The need to improve efficacy of antiviral therapy for chronic hepatitis C has prompted the development of quantitative assays, which allows the assessment of viral load before therapy. The aim of our study was to evaluate the clinical relevance of 3 serum HCV-RNA quantitative assays in 87 patients with chronic hepatitis C, the noncommercially available SuperQuant assay (National Genetic Institute), recently used in large international controlled trials, the most early and widely used Quantiplex HCV RNA v2.0 assay (branched DNA [bDNA] v2.0; Bayer Diagnostics, Puteaux, France), and the new generation Cobas Amplicor HCV Monitor assay (COBAS v2.0; Roche Diagnostics Systems, Meylan, France), which is a semiautomated reverse transcription-polymerase chain reaction (RT-PCR) assay. The level and range of quantification were similar between all assays and a strong correlation was observed over all HCV genotypes among the assays. Recent publications have suggested that the baseline cut-off level of 2 x 10(6) copies/mL, as determined by the SuperQuant assay, is able to discriminate between patients with low viral load from those with high viral load and can be used to predict responses to therapy.

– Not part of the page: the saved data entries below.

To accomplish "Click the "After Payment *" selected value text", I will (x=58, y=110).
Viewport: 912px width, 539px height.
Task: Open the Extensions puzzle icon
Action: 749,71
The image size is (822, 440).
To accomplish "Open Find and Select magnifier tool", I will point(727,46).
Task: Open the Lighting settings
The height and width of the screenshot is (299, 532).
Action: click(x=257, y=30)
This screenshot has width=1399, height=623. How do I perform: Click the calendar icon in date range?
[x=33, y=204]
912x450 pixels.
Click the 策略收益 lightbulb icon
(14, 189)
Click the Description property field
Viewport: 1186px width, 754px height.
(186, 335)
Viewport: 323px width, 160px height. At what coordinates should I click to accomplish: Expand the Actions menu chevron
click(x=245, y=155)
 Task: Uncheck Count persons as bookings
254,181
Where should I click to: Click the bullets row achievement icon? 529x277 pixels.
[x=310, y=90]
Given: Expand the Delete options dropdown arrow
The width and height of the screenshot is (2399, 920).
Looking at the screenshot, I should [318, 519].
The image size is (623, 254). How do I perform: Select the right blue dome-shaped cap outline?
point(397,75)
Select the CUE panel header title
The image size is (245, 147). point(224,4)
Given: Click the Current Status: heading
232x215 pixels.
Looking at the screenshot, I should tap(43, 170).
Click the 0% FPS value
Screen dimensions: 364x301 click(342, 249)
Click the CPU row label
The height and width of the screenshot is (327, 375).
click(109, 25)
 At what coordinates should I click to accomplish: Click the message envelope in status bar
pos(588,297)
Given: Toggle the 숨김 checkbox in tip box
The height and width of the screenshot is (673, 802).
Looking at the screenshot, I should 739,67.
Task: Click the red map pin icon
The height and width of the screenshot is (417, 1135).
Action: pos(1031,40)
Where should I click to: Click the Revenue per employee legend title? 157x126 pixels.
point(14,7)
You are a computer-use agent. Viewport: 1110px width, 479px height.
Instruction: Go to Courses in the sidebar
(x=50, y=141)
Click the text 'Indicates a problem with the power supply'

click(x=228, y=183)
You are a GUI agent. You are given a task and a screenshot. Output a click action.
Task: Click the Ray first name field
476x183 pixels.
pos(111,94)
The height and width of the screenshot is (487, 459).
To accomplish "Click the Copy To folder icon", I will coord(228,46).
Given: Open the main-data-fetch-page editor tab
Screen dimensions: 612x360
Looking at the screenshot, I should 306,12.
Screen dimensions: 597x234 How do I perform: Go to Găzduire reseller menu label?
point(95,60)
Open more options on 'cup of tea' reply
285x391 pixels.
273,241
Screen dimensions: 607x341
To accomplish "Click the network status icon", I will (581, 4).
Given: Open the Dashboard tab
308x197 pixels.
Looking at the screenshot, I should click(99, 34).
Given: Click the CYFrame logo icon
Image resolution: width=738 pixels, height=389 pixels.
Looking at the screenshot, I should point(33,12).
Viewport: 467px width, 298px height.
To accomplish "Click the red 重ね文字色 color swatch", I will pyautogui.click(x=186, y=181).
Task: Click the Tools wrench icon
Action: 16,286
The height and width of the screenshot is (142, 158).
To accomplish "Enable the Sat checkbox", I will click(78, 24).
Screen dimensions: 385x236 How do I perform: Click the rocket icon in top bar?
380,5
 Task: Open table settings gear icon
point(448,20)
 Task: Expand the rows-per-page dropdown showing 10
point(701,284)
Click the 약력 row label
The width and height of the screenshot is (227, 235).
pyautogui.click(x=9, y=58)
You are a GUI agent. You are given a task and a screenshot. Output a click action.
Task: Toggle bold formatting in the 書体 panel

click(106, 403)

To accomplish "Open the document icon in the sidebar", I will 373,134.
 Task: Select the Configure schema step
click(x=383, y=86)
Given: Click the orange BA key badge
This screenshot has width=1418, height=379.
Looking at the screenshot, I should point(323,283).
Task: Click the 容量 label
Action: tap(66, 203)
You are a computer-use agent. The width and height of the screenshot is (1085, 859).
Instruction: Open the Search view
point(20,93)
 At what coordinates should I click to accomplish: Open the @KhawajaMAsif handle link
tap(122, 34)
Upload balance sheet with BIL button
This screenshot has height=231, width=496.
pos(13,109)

Because all 3 assays use different testing technologies we examined how many of our patients fell above this defined cut-off level when tested by the other assays; of 22 patients measured below 2 x 10(6) copies/mL with the SuperQuant assay, 17 of 22 and 19 of 22 patients were eligible with the bDNA v2. 0 and the COBAS v2.0 assays, respectively (P >.05). Our results indicate that the 2 commercial assays can be used to determine treatment schedules in patients with chronic hepatitis C, providing a flexibility in multicenter controlled trials by offering better accessibility of test results.